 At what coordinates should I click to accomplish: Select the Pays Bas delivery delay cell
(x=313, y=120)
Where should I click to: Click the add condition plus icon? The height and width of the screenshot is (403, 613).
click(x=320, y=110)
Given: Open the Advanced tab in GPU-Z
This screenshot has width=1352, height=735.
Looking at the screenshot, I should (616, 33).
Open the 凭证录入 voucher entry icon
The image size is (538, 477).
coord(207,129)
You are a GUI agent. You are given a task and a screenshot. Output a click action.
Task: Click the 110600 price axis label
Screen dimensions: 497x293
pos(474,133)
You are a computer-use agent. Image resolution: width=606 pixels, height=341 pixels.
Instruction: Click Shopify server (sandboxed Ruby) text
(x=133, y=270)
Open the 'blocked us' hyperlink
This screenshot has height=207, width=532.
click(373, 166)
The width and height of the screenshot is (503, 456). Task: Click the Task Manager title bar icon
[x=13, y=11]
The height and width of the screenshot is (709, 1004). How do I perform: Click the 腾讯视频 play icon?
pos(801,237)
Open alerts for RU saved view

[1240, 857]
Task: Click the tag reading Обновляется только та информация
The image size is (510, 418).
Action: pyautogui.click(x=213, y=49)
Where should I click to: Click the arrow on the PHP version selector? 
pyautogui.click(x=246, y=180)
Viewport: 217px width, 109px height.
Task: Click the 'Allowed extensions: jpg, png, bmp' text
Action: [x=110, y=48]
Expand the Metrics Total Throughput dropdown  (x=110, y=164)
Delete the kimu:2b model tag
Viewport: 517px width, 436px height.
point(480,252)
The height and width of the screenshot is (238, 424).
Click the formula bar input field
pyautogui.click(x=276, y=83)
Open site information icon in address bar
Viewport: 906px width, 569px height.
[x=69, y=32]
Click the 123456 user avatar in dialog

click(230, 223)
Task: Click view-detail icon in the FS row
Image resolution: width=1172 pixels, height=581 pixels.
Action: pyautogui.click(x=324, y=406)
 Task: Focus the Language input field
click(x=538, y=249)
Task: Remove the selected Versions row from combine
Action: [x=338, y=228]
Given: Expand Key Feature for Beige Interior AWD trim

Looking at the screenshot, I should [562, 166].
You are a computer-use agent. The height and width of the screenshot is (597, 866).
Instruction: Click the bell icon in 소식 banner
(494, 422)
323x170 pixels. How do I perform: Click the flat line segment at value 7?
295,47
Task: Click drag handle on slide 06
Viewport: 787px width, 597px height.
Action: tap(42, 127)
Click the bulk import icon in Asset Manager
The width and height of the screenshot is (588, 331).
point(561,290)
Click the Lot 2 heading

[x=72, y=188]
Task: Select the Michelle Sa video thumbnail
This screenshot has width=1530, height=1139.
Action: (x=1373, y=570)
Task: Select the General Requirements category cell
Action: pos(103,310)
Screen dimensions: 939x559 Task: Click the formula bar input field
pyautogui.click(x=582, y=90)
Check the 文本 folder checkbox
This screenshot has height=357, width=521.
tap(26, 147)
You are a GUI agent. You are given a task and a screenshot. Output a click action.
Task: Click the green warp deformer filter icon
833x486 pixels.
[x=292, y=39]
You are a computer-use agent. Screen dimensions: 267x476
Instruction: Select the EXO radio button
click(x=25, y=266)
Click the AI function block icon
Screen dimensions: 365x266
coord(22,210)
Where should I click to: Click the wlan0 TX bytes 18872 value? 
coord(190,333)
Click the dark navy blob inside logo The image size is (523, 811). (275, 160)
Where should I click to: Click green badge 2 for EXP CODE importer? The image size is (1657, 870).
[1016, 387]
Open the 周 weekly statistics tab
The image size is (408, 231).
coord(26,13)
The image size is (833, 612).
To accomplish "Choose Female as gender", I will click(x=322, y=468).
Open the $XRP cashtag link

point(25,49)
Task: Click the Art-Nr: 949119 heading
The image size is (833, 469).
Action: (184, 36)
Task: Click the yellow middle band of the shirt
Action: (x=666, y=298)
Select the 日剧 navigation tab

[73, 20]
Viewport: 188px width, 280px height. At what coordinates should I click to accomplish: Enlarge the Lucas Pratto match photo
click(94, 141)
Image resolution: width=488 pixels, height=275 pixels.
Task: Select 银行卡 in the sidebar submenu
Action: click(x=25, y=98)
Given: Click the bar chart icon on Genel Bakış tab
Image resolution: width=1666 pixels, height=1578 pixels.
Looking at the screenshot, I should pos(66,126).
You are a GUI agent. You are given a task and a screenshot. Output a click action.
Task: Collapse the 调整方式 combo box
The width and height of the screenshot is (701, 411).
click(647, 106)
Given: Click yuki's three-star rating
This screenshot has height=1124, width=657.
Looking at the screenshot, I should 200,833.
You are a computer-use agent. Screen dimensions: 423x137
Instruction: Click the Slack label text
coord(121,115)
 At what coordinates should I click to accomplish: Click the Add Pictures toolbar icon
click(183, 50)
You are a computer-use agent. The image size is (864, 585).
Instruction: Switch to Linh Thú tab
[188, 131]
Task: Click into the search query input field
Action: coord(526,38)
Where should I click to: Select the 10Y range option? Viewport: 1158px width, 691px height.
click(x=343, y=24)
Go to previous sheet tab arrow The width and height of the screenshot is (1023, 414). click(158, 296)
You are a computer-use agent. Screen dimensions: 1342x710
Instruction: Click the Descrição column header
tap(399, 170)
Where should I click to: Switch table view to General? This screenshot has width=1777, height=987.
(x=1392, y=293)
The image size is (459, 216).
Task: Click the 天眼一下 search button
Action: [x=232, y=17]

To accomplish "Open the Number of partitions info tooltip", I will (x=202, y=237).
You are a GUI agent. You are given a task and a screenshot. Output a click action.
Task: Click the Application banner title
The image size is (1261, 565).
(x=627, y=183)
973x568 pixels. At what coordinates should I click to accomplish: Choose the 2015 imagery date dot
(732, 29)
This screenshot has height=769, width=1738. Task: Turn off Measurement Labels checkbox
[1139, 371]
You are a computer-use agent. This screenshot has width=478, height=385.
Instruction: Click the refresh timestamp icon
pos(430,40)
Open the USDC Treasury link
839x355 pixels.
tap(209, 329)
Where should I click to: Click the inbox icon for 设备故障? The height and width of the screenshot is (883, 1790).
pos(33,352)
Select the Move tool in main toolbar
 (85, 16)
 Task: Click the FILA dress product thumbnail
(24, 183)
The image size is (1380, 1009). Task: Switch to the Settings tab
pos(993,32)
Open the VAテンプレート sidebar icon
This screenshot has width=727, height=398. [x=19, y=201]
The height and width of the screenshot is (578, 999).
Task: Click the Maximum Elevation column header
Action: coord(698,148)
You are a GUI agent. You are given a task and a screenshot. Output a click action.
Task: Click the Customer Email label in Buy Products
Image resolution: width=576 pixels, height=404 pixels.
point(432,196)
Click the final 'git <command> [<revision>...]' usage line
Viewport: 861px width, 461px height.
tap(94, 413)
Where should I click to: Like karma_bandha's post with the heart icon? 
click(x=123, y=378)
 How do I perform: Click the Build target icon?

================

### Problem to solve
Reproduce the whole listing above, substituting "Customer Phone" for "Customer Email" and leaving everything else unchanged.

### Full answer
 At what coordinates should I click to accomplish: Select the Pays Bas delivery delay cell
(x=313, y=120)
Where should I click to: Click the add condition plus icon? The height and width of the screenshot is (403, 613).
click(x=320, y=110)
Given: Open the Advanced tab in GPU-Z
This screenshot has width=1352, height=735.
Looking at the screenshot, I should (616, 33).
Open the 凭证录入 voucher entry icon
The image size is (538, 477).
coord(207,129)
You are a GUI agent. You are given a task and a screenshot. Output a click action.
Task: Click the 110600 price axis label
Screen dimensions: 497x293
pos(474,133)
You are a computer-use agent. Image resolution: width=606 pixels, height=341 pixels.
Instruction: Click Shopify server (sandboxed Ruby) text
(x=133, y=270)
Open the 'blocked us' hyperlink
This screenshot has height=207, width=532.
click(373, 166)
The width and height of the screenshot is (503, 456). Task: Click the Task Manager title bar icon
[x=13, y=11]
The height and width of the screenshot is (709, 1004). How do I perform: Click the 腾讯视频 play icon?
pos(801,237)
Open alerts for RU saved view

[1240, 857]
Task: Click the tag reading Обновляется только та информация
The image size is (510, 418).
Action: pyautogui.click(x=213, y=49)
Where should I click to: Click the arrow on the PHP version selector? 
pyautogui.click(x=246, y=180)
Viewport: 217px width, 109px height.
Task: Click the 'Allowed extensions: jpg, png, bmp' text
Action: [x=110, y=48]
Expand the Metrics Total Throughput dropdown  (x=110, y=164)
Delete the kimu:2b model tag
Viewport: 517px width, 436px height.
point(480,252)
The height and width of the screenshot is (238, 424).
Click the formula bar input field
pyautogui.click(x=276, y=83)
Open site information icon in address bar
Viewport: 906px width, 569px height.
[x=69, y=32]
Click the 123456 user avatar in dialog

click(230, 223)
Task: Click view-detail icon in the FS row
Image resolution: width=1172 pixels, height=581 pixels.
Action: pyautogui.click(x=324, y=406)
 Task: Focus the Language input field
click(x=538, y=249)
Task: Remove the selected Versions row from combine
Action: [x=338, y=228]
Given: Expand Key Feature for Beige Interior AWD trim

Looking at the screenshot, I should [562, 166].
You are a computer-use agent. The height and width of the screenshot is (597, 866).
Instruction: Click the bell icon in 소식 banner
(494, 422)
323x170 pixels. How do I perform: Click the flat line segment at value 7?
295,47
Task: Click drag handle on slide 06
Viewport: 787px width, 597px height.
Action: tap(42, 127)
Click the bulk import icon in Asset Manager
The width and height of the screenshot is (588, 331).
point(561,290)
Click the Lot 2 heading

[x=72, y=188]
Task: Select the Michelle Sa video thumbnail
This screenshot has width=1530, height=1139.
Action: (x=1373, y=570)
Task: Select the General Requirements category cell
Action: pos(103,310)
Screen dimensions: 939x559 Task: Click the formula bar input field
pyautogui.click(x=582, y=90)
Check the 文本 folder checkbox
This screenshot has height=357, width=521.
tap(26, 147)
You are a GUI agent. You are given a task and a screenshot. Output a click action.
Task: Click the green warp deformer filter icon
833x486 pixels.
[x=292, y=39]
You are a computer-use agent. Screen dimensions: 267x476
Instruction: Select the EXO radio button
click(x=25, y=266)
Click the AI function block icon
Screen dimensions: 365x266
coord(22,210)
Where should I click to: Click the wlan0 TX bytes 18872 value? 
coord(190,333)
Click the dark navy blob inside logo The image size is (523, 811). (275, 160)
Where should I click to: Click green badge 2 for EXP CODE importer? The image size is (1657, 870).
[1016, 387]
Open the 周 weekly statistics tab
The image size is (408, 231).
coord(26,13)
The image size is (833, 612).
To accomplish "Choose Female as gender", I will click(x=322, y=468).
Open the $XRP cashtag link

point(25,49)
Task: Click the Art-Nr: 949119 heading
The image size is (833, 469).
Action: (184, 36)
Task: Click the yellow middle band of the shirt
Action: (x=666, y=298)
Select the 日剧 navigation tab

[73, 20]
Viewport: 188px width, 280px height. At what coordinates should I click to accomplish: Enlarge the Lucas Pratto match photo
click(94, 141)
Image resolution: width=488 pixels, height=275 pixels.
Task: Select 银行卡 in the sidebar submenu
Action: click(x=25, y=98)
Given: Click the bar chart icon on Genel Bakış tab
Image resolution: width=1666 pixels, height=1578 pixels.
Looking at the screenshot, I should pos(66,126).
You are a GUI agent. You are given a task and a screenshot. Output a click action.
Task: Collapse the 调整方式 combo box
The width and height of the screenshot is (701, 411).
click(647, 106)
Given: Click yuki's three-star rating
This screenshot has height=1124, width=657.
Looking at the screenshot, I should 200,833.
You are a computer-use agent. Screen dimensions: 423x137
Instruction: Click the Slack label text
coord(121,115)
 At what coordinates should I click to accomplish: Click the Add Pictures toolbar icon
click(183, 50)
You are a computer-use agent. The image size is (864, 585).
Instruction: Switch to Linh Thú tab
[188, 131]
Task: Click into the search query input field
Action: coord(526,38)
Where should I click to: Select the 10Y range option? Viewport: 1158px width, 691px height.
click(x=343, y=24)
Go to previous sheet tab arrow The width and height of the screenshot is (1023, 414). click(158, 296)
You are a computer-use agent. Screen dimensions: 1342x710
Instruction: Click the Descrição column header
tap(399, 170)
Where should I click to: Switch table view to General? This screenshot has width=1777, height=987.
(x=1392, y=293)
The image size is (459, 216).
Task: Click the 天眼一下 search button
Action: [x=232, y=17]

To accomplish "Open the Number of partitions info tooltip", I will (x=202, y=237).
You are a GUI agent. You are given a task and a screenshot. Output a click action.
Task: Click the Application banner title
The image size is (1261, 565).
(x=627, y=183)
973x568 pixels. At what coordinates should I click to accomplish: Choose the 2015 imagery date dot
(732, 29)
This screenshot has height=769, width=1738. Task: Turn off Measurement Labels checkbox
[1139, 371]
You are a computer-use agent. This screenshot has width=478, height=385.
Instruction: Click the refresh timestamp icon
pos(430,40)
Open the USDC Treasury link
839x355 pixels.
tap(209, 329)
Where should I click to: Click the inbox icon for 设备故障? The height and width of the screenshot is (883, 1790).
pos(33,352)
Select the Move tool in main toolbar
 (85, 16)
 Task: Click the FILA dress product thumbnail
(24, 183)
The image size is (1380, 1009). Task: Switch to the Settings tab
pos(993,32)
Open the VAテンプレート sidebar icon
This screenshot has width=727, height=398. [x=19, y=201]
The height and width of the screenshot is (578, 999).
Task: Click the Maximum Elevation column header
Action: coord(698,148)
You are a GUI agent. You are given a task and a screenshot. Output a click action.
Task: Click the Customer Phone label in Buy Products
Image resolution: width=576 pixels, height=404 pixels.
point(432,196)
Click the final 'git <command> [<revision>...]' usage line
Viewport: 861px width, 461px height.
tap(94, 413)
Where should I click to: Like karma_bandha's post with the heart icon? 
click(x=123, y=378)
 How do I perform: Click the Build target icon?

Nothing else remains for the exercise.